Copy the entries verbatim, starting at the line that contains "Identify the location" and ending after the line that contains "This screenshot has".

Given entries =>
◇ ◇ ◇
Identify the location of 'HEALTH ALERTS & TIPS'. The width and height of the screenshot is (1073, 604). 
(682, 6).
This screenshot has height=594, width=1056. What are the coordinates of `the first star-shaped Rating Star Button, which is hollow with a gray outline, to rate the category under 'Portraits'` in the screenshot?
◇ ◇ ◇
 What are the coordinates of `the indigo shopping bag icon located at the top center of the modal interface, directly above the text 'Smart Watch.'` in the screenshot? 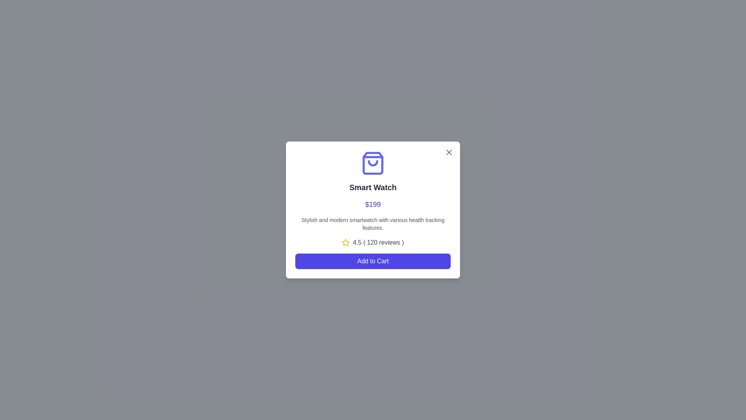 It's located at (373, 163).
◇ ◇ ◇
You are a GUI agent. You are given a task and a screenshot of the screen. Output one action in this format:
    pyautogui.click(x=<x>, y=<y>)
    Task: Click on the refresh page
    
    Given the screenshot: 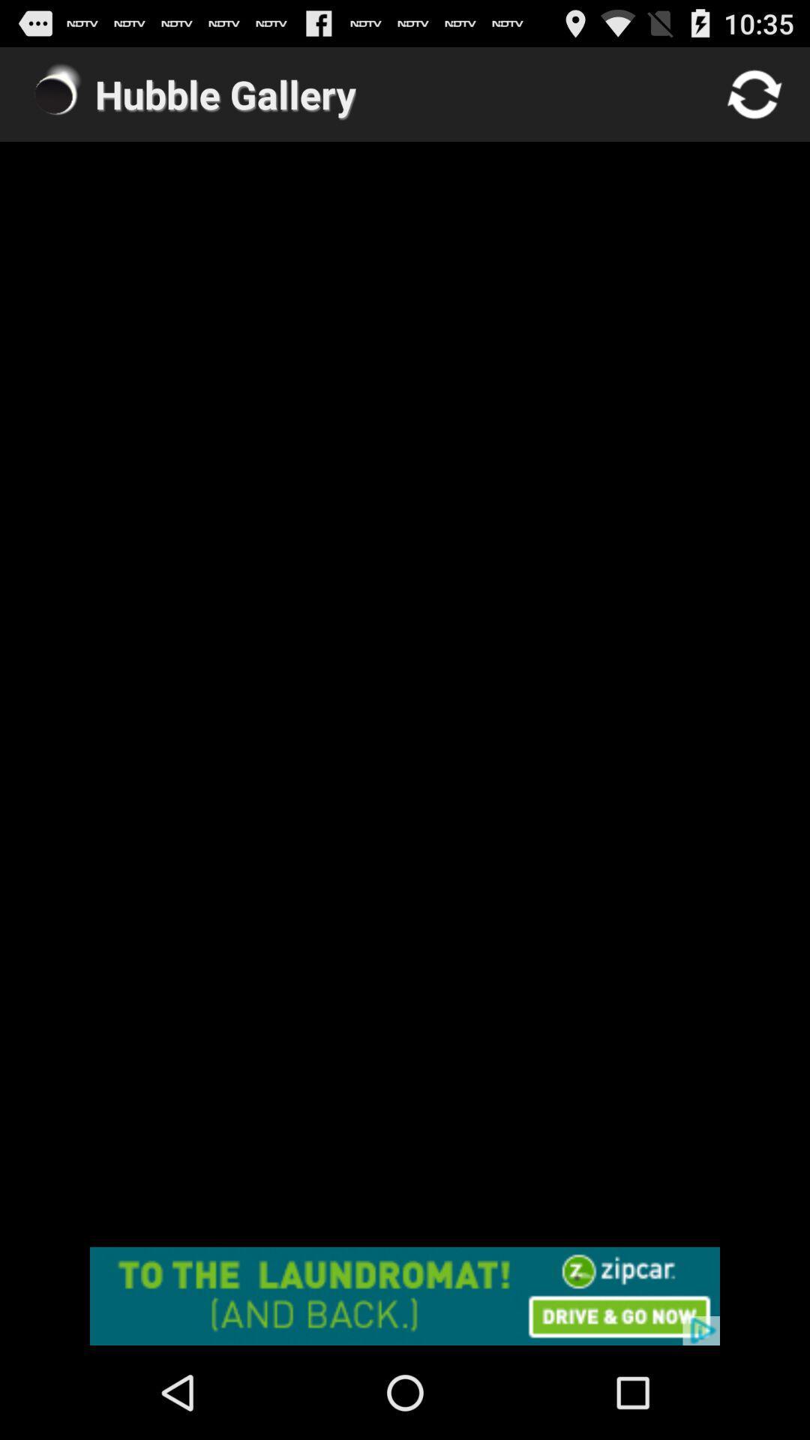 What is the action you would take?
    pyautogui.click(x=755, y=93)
◇ ◇ ◇
Output for this task =>
Identify the location of 'HEALTH ALERTS & TIPS'. The width and height of the screenshot is (1073, 604). 
(682, 6).
This screenshot has height=594, width=1056. What are the coordinates of `the first star-shaped Rating Star Button, which is hollow with a gray outline, to rate the category under 'Portraits'` in the screenshot?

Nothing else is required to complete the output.